The traffic was backed up in the tourist area of Sedona, the buses loading up day-trippers to transport them back down to Phoenix or up to Williams for the Grand Canyon trip. People wandered across the highway singly or in clumps, unaware of impatient locals trying to get past them to their homes.
Patrice breathed a sigh as she shot out the other side of uptown, heading up the 89A along the creek. Once she crossed, miles ahead, she took the dirt county road back to Alain’s ranch. The fence was still down—she’d forgotten to tell him.
She was nearly tearing off her shirt as she dashed up onto the porch.
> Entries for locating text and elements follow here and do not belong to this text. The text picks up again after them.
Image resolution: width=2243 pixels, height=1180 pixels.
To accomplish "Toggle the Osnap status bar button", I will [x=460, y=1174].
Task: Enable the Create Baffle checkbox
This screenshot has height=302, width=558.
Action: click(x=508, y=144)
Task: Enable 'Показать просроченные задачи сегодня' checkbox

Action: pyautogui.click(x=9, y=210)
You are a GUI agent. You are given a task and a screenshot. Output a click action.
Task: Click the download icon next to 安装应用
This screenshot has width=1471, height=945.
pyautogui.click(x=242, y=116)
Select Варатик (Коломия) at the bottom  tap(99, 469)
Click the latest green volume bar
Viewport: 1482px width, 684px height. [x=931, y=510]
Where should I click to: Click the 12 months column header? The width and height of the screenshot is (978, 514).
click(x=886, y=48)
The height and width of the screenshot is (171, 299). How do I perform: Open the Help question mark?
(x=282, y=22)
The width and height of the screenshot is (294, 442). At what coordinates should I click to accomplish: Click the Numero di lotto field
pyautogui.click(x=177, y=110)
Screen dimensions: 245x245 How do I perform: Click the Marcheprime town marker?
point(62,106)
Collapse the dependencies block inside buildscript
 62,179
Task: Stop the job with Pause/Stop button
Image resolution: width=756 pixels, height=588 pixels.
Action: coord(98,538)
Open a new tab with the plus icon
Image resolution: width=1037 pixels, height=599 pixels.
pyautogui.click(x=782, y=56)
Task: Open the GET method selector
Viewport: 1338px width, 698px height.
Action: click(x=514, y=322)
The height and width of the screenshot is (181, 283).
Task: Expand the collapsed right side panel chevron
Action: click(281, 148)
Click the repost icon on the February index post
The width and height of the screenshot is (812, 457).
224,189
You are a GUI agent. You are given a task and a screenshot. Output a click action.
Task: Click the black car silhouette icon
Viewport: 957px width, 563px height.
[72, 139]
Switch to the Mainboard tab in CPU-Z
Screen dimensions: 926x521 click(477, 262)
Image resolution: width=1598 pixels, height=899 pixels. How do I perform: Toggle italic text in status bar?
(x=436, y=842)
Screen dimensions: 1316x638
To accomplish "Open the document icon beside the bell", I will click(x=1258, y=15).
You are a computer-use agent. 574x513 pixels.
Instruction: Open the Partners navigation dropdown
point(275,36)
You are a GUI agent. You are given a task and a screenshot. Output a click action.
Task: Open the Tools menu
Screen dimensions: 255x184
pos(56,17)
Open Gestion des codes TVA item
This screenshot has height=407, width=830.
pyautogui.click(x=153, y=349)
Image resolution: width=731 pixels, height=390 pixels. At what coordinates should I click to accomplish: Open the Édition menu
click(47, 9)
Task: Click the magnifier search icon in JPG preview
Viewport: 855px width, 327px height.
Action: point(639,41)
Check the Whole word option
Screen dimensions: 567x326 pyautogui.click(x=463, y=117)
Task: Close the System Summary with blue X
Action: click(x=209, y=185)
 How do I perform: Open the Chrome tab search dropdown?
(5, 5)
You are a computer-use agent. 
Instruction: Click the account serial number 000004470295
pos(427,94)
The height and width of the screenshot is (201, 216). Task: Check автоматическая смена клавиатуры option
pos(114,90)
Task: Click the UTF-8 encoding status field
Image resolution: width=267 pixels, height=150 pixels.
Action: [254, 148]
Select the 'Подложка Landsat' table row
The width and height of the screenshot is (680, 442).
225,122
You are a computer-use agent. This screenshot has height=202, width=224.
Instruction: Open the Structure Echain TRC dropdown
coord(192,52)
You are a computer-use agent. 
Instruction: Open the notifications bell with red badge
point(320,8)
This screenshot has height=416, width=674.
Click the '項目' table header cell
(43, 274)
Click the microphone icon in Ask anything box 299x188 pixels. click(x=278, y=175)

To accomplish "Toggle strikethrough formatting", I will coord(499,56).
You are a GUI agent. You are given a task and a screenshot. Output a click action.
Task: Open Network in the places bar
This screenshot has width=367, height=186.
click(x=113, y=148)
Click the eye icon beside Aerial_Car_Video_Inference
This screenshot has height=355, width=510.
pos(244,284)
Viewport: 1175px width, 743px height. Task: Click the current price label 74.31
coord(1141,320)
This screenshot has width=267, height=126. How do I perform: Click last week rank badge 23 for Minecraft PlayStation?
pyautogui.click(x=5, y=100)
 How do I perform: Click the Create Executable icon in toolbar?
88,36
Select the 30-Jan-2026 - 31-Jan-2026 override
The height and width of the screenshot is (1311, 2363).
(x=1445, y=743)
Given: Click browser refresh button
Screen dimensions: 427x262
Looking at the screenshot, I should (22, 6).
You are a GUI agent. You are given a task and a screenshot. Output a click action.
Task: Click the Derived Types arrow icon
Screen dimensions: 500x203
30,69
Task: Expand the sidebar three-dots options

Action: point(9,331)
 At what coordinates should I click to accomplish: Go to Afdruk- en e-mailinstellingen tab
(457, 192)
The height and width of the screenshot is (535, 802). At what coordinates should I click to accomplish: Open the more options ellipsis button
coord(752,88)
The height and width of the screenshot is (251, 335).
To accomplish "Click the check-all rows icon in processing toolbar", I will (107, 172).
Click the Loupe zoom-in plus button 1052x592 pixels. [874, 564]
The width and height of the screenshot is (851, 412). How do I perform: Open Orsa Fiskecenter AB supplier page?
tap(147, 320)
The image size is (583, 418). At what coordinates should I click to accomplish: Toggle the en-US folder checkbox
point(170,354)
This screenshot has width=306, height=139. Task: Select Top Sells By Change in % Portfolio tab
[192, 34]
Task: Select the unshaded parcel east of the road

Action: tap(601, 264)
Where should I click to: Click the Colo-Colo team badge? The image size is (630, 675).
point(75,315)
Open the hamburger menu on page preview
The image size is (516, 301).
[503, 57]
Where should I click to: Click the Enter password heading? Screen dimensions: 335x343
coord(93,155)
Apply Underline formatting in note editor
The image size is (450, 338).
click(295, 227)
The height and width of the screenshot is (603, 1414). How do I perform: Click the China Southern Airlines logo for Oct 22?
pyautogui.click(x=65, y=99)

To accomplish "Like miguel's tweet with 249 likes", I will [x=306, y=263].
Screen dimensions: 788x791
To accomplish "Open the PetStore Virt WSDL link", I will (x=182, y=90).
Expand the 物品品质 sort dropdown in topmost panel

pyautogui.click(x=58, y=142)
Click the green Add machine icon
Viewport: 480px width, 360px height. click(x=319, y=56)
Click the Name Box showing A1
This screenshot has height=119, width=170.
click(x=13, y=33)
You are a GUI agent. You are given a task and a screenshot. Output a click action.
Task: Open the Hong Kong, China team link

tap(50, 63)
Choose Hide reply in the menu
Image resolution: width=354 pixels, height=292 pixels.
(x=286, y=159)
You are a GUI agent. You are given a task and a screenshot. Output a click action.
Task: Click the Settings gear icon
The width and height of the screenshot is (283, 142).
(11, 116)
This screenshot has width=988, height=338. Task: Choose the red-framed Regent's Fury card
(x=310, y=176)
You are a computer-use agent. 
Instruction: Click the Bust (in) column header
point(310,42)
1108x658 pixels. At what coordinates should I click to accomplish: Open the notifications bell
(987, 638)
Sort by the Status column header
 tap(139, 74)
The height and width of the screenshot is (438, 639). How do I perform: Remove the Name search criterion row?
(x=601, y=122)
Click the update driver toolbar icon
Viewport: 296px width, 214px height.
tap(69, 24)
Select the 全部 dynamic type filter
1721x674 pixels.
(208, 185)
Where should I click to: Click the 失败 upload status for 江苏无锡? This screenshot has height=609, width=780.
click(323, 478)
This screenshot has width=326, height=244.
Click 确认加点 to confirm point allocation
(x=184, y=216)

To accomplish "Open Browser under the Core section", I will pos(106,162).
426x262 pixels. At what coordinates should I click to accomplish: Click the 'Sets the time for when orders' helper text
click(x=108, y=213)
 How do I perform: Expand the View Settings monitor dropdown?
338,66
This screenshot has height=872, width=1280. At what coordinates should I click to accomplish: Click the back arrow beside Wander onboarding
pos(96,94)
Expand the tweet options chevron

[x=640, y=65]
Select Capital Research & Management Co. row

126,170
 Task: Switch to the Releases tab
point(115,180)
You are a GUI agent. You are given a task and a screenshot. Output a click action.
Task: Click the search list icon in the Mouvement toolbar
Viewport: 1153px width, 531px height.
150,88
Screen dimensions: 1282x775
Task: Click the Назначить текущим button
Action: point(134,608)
He opened the door without a word and his lips were all over hers, his hands pulling her shirt off her body, unclipping her bra.
“What’s wrong with me?” she gasped.
Alain hauled her up into his arms and carried her through the large living room to an airy bedroom in the back that overlooked the Oak Creek. The water rushing through the wide creek bed did little to soothe her. He was wearing a bathrobe again, though he’d obviously showered, and she fumbled with the tie that held it closed.
“It’s the first change,” he said, voice breaking like dry gravel. “You shouldn’t have to face it alone.”
“I changed for the first time last night. Why am I still feeling it?”
“That was the first physical change. You felt the urges, didn’t you? To hunt, to run. To mate.”